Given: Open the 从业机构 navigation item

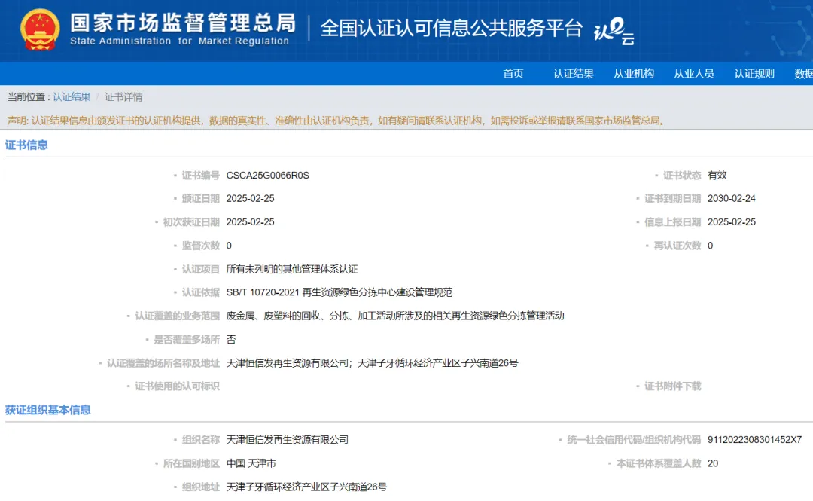Looking at the screenshot, I should (x=634, y=74).
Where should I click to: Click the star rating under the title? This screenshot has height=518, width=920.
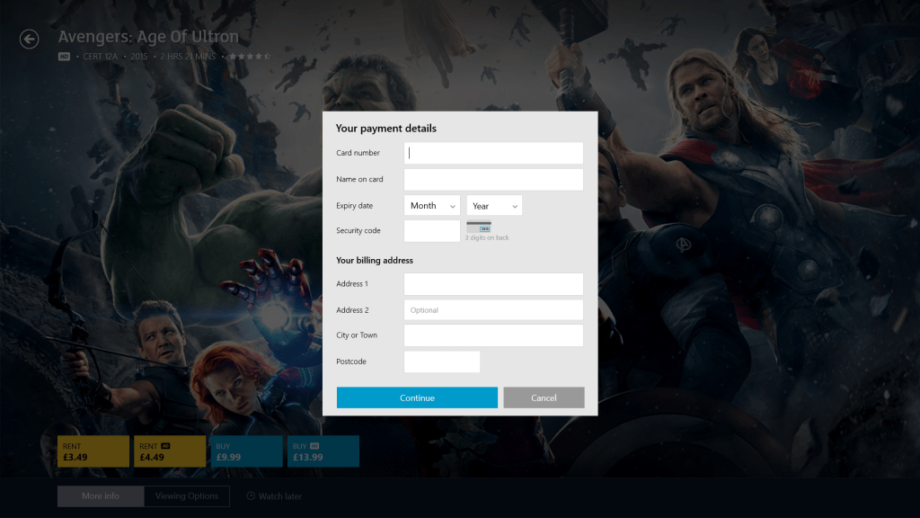pyautogui.click(x=249, y=56)
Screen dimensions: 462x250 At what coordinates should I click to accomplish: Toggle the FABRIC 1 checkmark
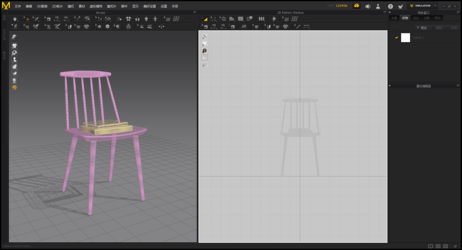(x=397, y=38)
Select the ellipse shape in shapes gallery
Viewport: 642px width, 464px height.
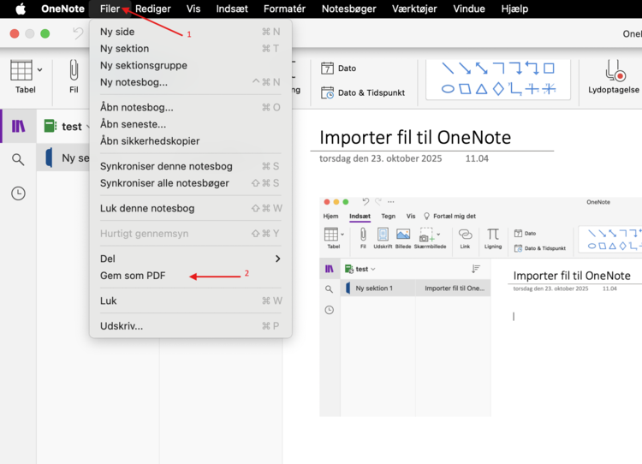448,89
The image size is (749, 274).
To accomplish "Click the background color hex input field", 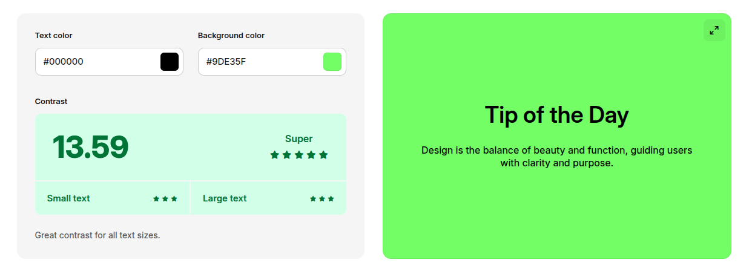I will (x=259, y=62).
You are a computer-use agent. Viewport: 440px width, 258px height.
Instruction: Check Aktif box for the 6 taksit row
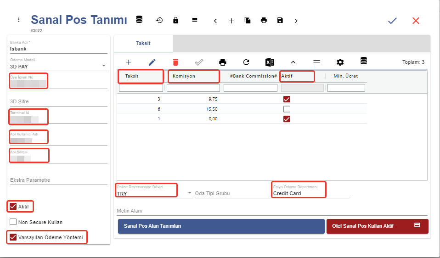[x=287, y=109]
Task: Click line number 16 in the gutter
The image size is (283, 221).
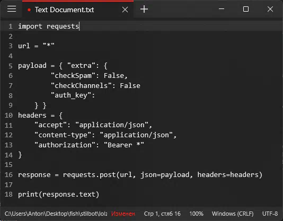Action: coord(8,175)
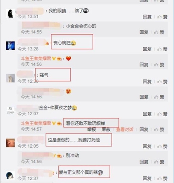Click 举报 on the 14:57 reply
This screenshot has width=174, height=183.
tap(91, 129)
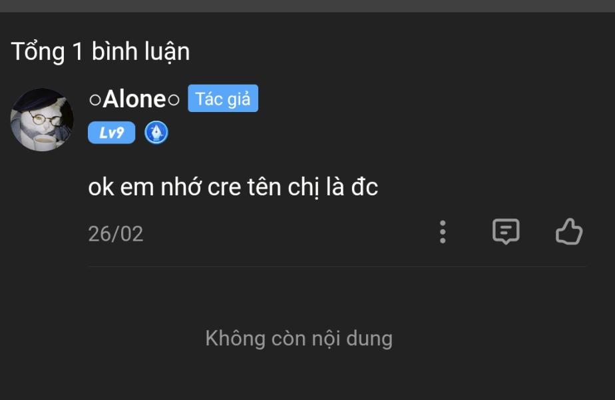Screen dimensions: 615x400
Task: Click the circle symbol after Alone
Action: pyautogui.click(x=174, y=100)
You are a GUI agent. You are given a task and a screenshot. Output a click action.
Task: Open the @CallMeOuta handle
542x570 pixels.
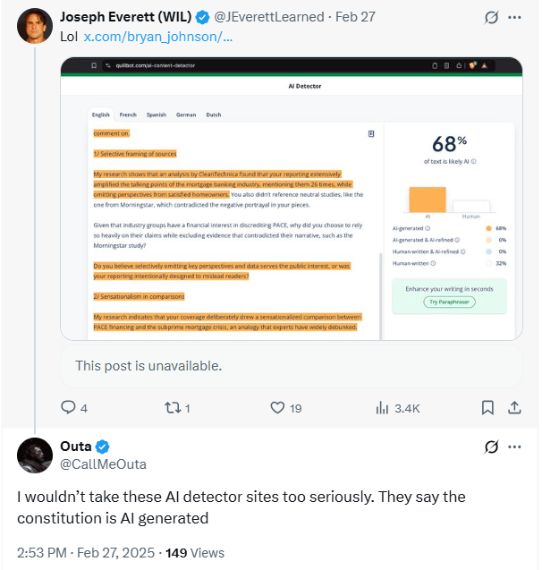103,464
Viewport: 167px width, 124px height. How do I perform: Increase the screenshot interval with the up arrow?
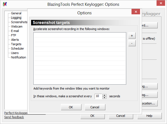click(104, 95)
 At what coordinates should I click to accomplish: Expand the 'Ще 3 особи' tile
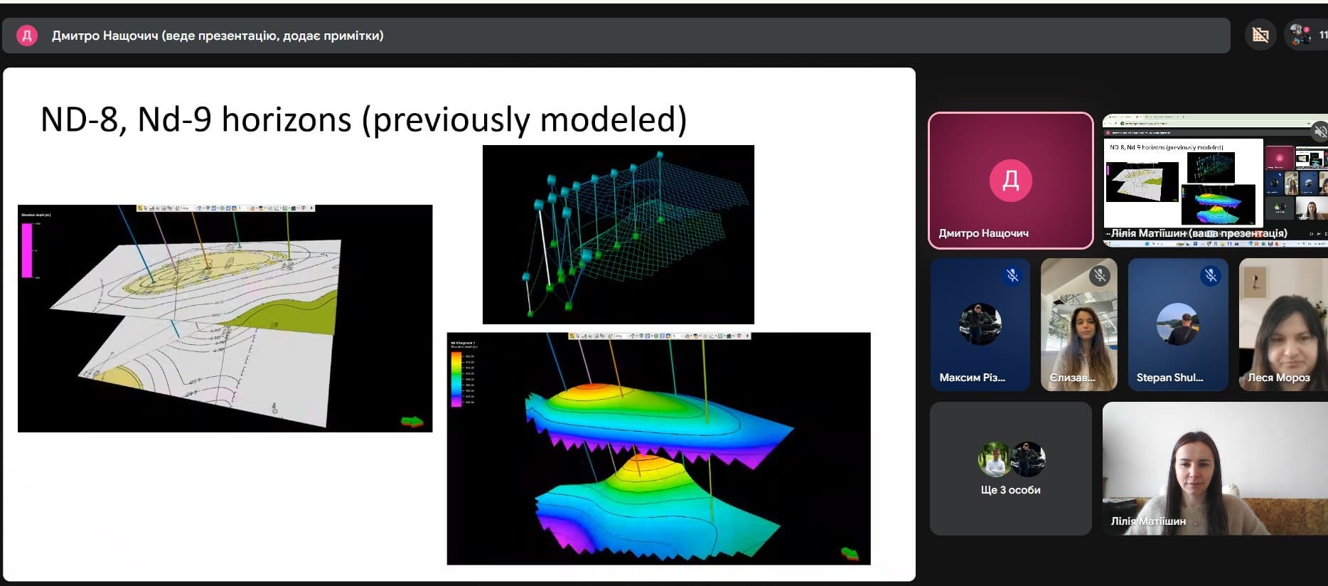tap(1010, 469)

• _Work instructions_
Lines from the one with "542x570 pixels." through the final line of the listing above: copy them exactly, both ends included, and omit every picture.

• _Answer to this task_
542x570 pixels.
103,464
Viewport: 167px width, 124px height. How do I perform: Increase the screenshot interval with the up arrow?
click(104, 95)
 At what coordinates should I click to accomplish: Expand the 'Ще 3 особи' tile
tap(1010, 469)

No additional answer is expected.